_Aufgabenstellung_. Setze den unten stehenden Text über das Entwerfen eines Kleidermodells mit der Kundschaft im Anschluss an seinen letzten Satz fort.

_Zitierter Text_.

Guter Tausch
Um ein Modell zu entwickeln gehe ich eigentlich immer gleich vor. Zunächst befrage ich meine Kunden nach ihren Wünschen oder unterbreite ein paar Vorschläge meinerseits. Sollten diese nicht gleich mit einem konkreten Anliegen kommen, reicht mir schon eine allgemeine Antwort, zum Beispiel, dass sie gerne ein Kleid möchten. Nun beginnt mein Hirn zu rattern und ich stelle mir vor in welchem Kleid ich mein Gegenüber sehe. Mit gezielten Fragen versuche ich dann das Modell typgerecht abzustimmen. Anschließend mache ich eine erste Skizze und suche mit der Kundschaft den Stoff aus. In 98% der Fälle ändert sich an dem gezeichneten Entwurf das Grundmodell nicht mehr. Da aber bekanntlich die Ausnahme die Regel bestätigt, kann es eben auch passieren, dass ein Modell nochmal komplett über den Haufen geworfen wird. In diesem Fall war das aber ein echt guter Tausch.

_Datensatzauszüge_.

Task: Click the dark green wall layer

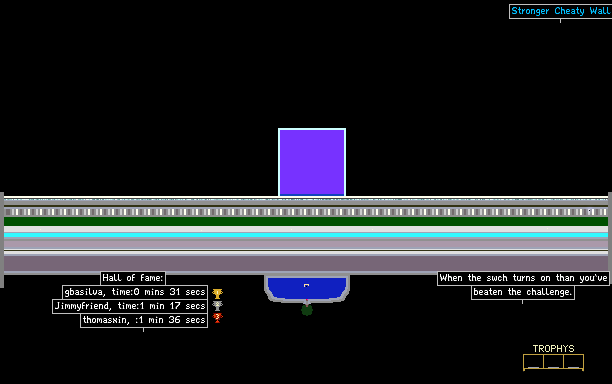Action: click(x=306, y=221)

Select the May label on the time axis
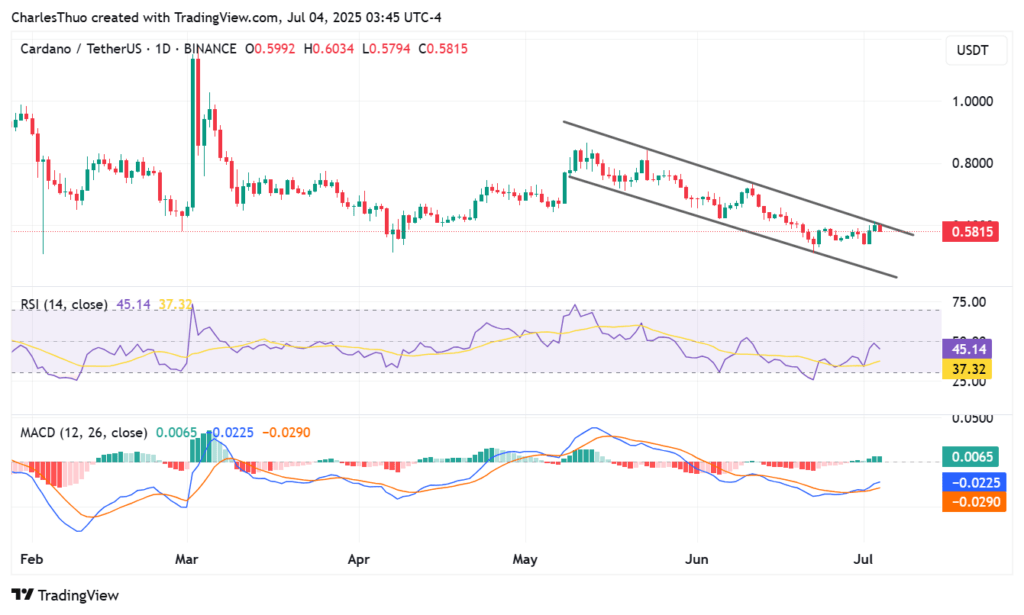click(x=525, y=560)
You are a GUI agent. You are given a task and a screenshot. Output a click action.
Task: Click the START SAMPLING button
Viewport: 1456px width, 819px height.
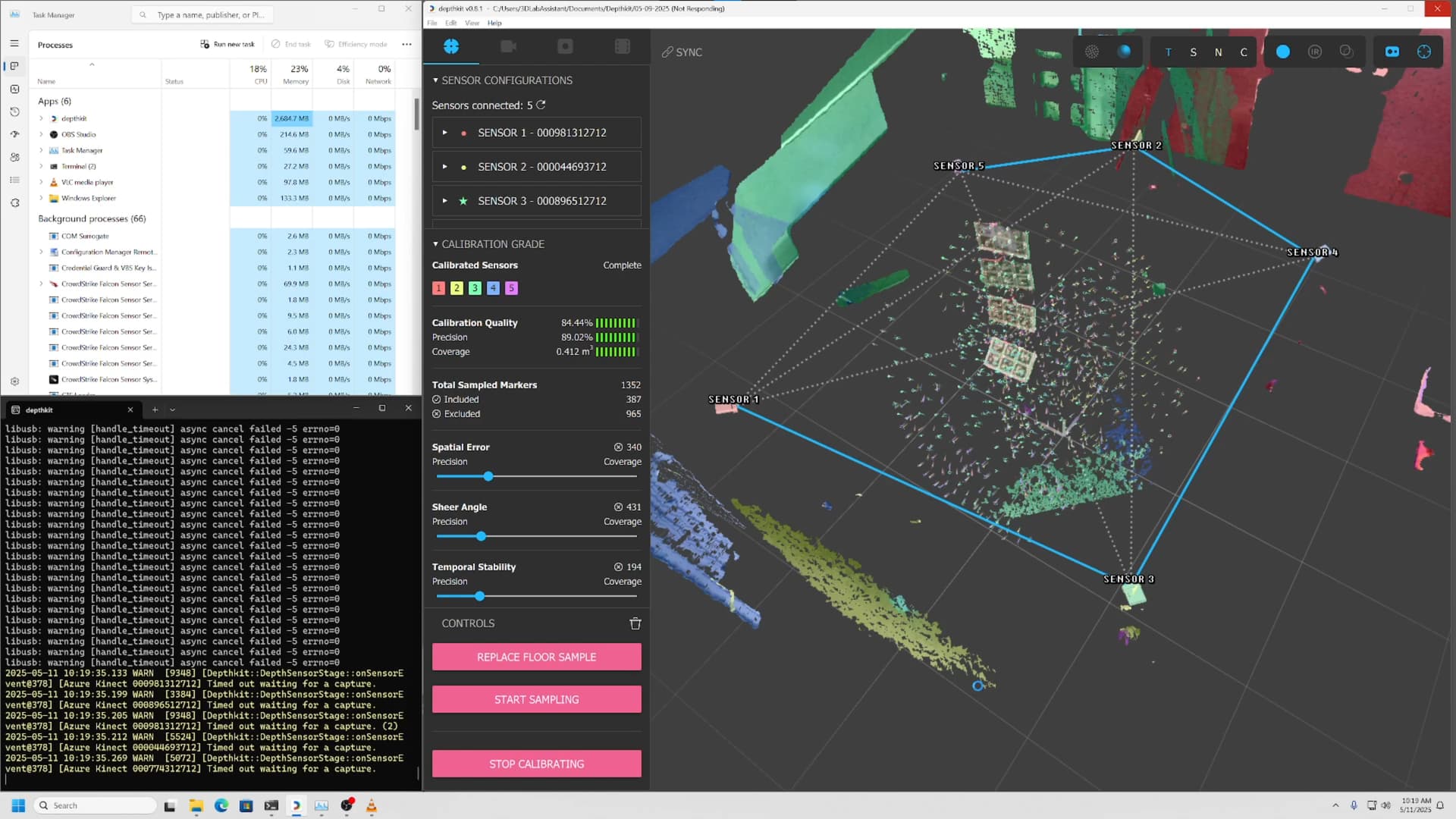(x=536, y=699)
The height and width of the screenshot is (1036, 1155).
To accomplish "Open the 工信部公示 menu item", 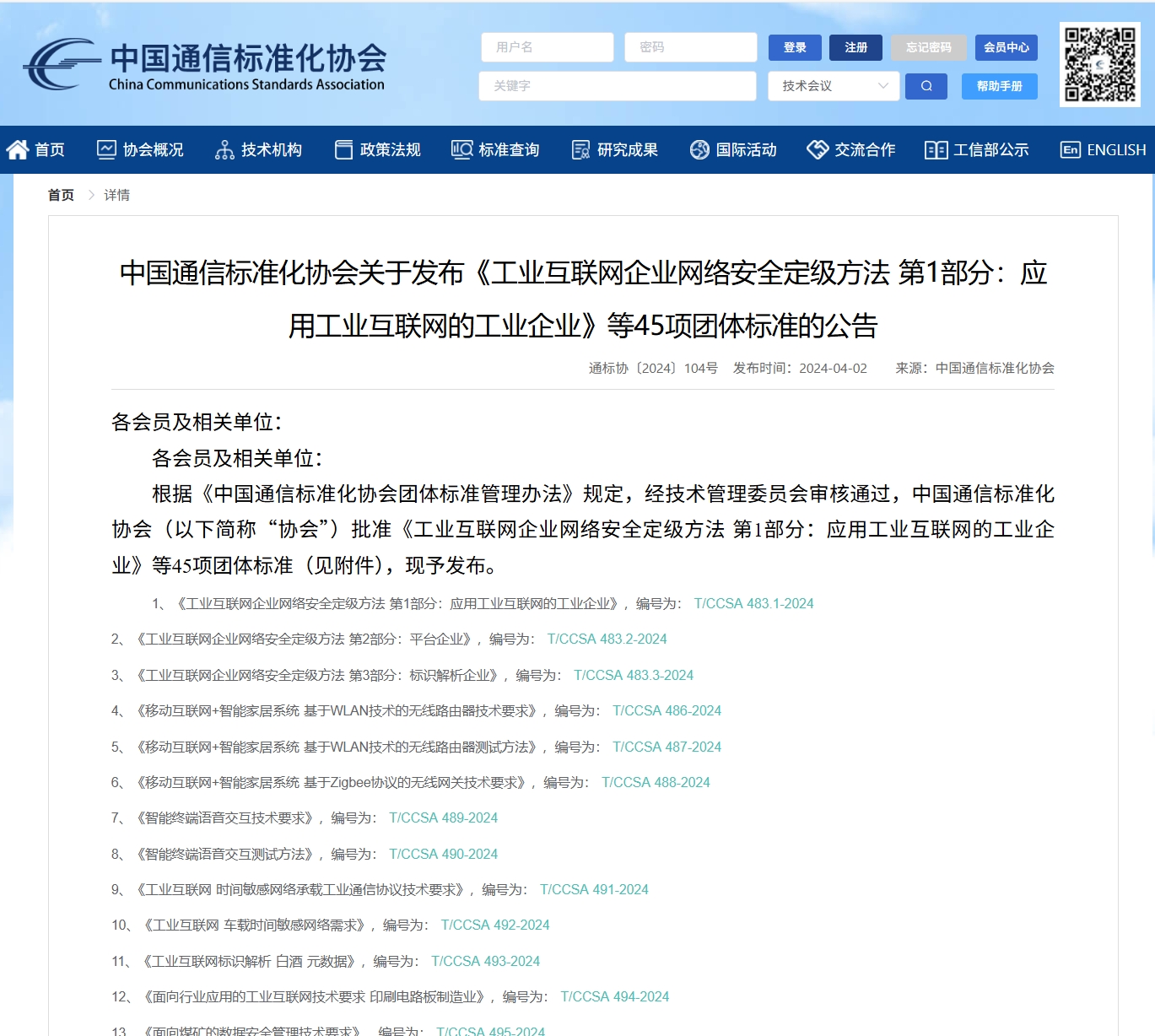I will pos(990,149).
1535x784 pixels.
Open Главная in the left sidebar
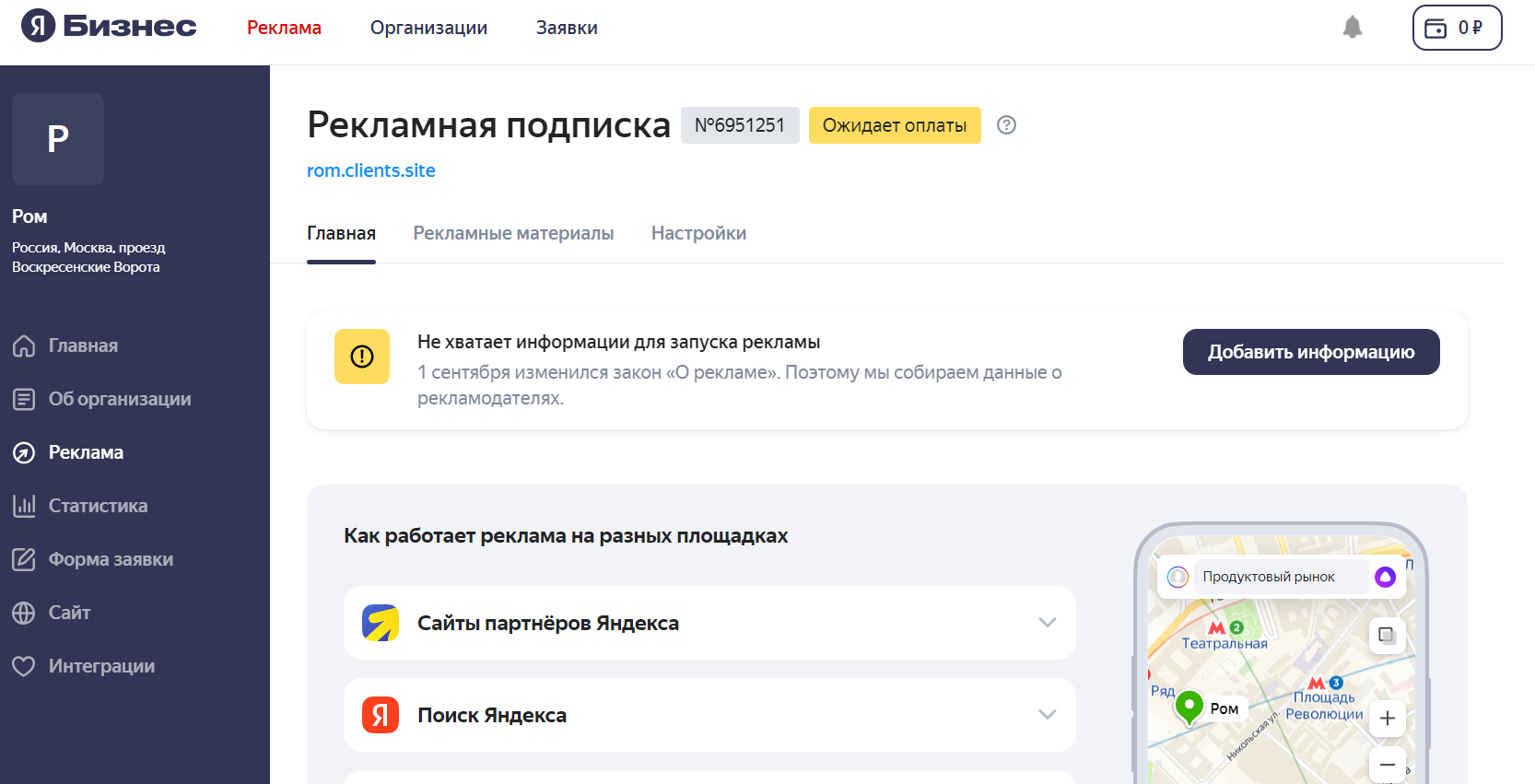tap(83, 345)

_Lösung_.
Mit Simone, ebenfalls ein Model bei meiner letzten Modenschau, traf ich mich im August zur Erstbesprechung. Wir suchten fleißig Stoff aus und einigten uns auf ein zweiteiliges Kleid. Das Oberteil sollte aus Romanitjersey werden, etwas weiter und kastig geschnitten. Der angesetzte schmale Rock sollte aus einem Wollstoff mit Struktur genäht werden. Zusammengesetzt, sollte der Rock dann quasi aus dem Oberteil „hinauslaufen“ und Oberteil und Rock sollten trennbar sein, damit man beides auch einzeln hätte anziehen können.Das klingt nach einer ziemlich innovativen und coolen Kreation, dennoch gab es ein großes Problem. Ich war mit dem Entwurf nicht zufrieden. Ich konnte mir meine Kundin überhaupt nicht in dem Kleid vorstellen und mein Bauchgefühl war auch alles andere als gut. Deshalb ging ich nochmals in mich und präsentierte Simone einen neuen Entwurf. Diesmal waren wir beide glücklich.
Letztendlich entschieden wir uns für ein Outfit aus Hose und Weste. Die Weste aus einem, reinen, grauen Wollstoff ist vom Stil her sehr androgyn. Schnitttechnisch folgt sie einer Herrenweste mit einem Abnäher im Vorderteil. Den Hals umgibt ein Neckholder, somit ist die Weste im oberen Rücken auch rückenfrei. Vorne wird die Weste mit fünf Knöpfen geschlossen. Nach Innen ist die Weste mit Viskose abgefüttert.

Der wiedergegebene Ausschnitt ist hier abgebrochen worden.